:: TASK OBJECTIVE ::
Your answer should be the data below, reproduced with nothing changed.

:: Collected data ::
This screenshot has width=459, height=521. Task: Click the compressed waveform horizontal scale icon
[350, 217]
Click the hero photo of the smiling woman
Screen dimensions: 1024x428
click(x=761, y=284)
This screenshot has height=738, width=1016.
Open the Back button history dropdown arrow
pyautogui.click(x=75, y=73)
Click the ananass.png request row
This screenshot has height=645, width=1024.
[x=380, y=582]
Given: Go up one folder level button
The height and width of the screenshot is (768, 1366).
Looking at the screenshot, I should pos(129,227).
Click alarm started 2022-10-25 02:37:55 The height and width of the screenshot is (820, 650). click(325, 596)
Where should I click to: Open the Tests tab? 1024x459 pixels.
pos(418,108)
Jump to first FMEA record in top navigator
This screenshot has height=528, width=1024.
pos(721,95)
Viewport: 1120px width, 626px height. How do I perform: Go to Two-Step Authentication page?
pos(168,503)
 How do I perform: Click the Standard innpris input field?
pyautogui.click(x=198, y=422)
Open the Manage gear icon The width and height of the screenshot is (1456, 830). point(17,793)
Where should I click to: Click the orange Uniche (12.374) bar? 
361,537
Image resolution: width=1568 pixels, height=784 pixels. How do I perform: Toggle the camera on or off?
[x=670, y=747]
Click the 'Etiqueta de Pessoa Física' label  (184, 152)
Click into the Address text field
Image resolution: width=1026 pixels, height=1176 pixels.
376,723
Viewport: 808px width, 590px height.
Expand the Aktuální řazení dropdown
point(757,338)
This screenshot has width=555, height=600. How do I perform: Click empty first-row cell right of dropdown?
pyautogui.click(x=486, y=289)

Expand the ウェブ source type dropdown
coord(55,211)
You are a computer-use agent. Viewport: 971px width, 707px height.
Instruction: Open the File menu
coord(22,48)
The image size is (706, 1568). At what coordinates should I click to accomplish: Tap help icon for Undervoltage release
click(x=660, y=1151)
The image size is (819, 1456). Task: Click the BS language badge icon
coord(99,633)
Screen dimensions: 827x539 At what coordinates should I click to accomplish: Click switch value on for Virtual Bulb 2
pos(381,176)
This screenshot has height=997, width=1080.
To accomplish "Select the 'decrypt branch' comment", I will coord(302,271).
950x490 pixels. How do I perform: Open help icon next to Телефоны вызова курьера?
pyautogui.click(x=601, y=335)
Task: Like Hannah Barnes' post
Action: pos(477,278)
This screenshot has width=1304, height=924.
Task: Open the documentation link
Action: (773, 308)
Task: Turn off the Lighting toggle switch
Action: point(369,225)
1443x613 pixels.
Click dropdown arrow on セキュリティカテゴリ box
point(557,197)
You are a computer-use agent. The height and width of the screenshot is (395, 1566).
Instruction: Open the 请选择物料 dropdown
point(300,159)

:: RESPONSE FOR THIS EXERCISE ::
This screenshot has width=459, height=521. Task: Click the compressed waveform horizontal scale icon
[350, 217]
Click the hero photo of the smiling woman
Screen dimensions: 1024x428
click(x=761, y=284)
This screenshot has height=738, width=1016.
Open the Back button history dropdown arrow
pyautogui.click(x=75, y=73)
Click the ananass.png request row
This screenshot has height=645, width=1024.
[x=380, y=582]
Given: Go up one folder level button
The height and width of the screenshot is (768, 1366).
Looking at the screenshot, I should pos(129,227).
Click alarm started 2022-10-25 02:37:55 The height and width of the screenshot is (820, 650). click(325, 596)
Where should I click to: Open the Tests tab? 1024x459 pixels.
pos(418,108)
Jump to first FMEA record in top navigator
This screenshot has height=528, width=1024.
pos(721,95)
Viewport: 1120px width, 626px height. How do I perform: Go to Two-Step Authentication page?
pos(168,503)
 How do I perform: Click the Standard innpris input field?
pyautogui.click(x=198, y=422)
Open the Manage gear icon The width and height of the screenshot is (1456, 830). point(17,793)
Where should I click to: Click the orange Uniche (12.374) bar? 
361,537
Image resolution: width=1568 pixels, height=784 pixels. How do I perform: Toggle the camera on or off?
[x=670, y=747]
Click the 'Etiqueta de Pessoa Física' label  (184, 152)
Click into the Address text field
Image resolution: width=1026 pixels, height=1176 pixels.
376,723
Viewport: 808px width, 590px height.
Expand the Aktuální řazení dropdown
point(757,338)
This screenshot has width=555, height=600. How do I perform: Click empty first-row cell right of dropdown?
pyautogui.click(x=486, y=289)

Expand the ウェブ source type dropdown
coord(55,211)
You are a computer-use agent. Viewport: 971px width, 707px height.
Instruction: Open the File menu
coord(22,48)
The image size is (706, 1568). At what coordinates should I click to accomplish: Tap help icon for Undervoltage release
click(x=660, y=1151)
The image size is (819, 1456). Task: Click the BS language badge icon
coord(99,633)
Screen dimensions: 827x539 At what coordinates should I click to accomplish: Click switch value on for Virtual Bulb 2
pos(381,176)
This screenshot has height=997, width=1080.
To accomplish "Select the 'decrypt branch' comment", I will coord(302,271).
950x490 pixels. How do I perform: Open help icon next to Телефоны вызова курьера?
pyautogui.click(x=601, y=335)
Task: Like Hannah Barnes' post
Action: pos(477,278)
This screenshot has width=1304, height=924.
Task: Open the documentation link
Action: (773, 308)
Task: Turn off the Lighting toggle switch
Action: point(369,225)
1443x613 pixels.
Click dropdown arrow on セキュリティカテゴリ box
point(557,197)
You are a computer-use agent. The height and width of the screenshot is (395, 1566).
Instruction: Open the 请选择物料 dropdown
point(300,159)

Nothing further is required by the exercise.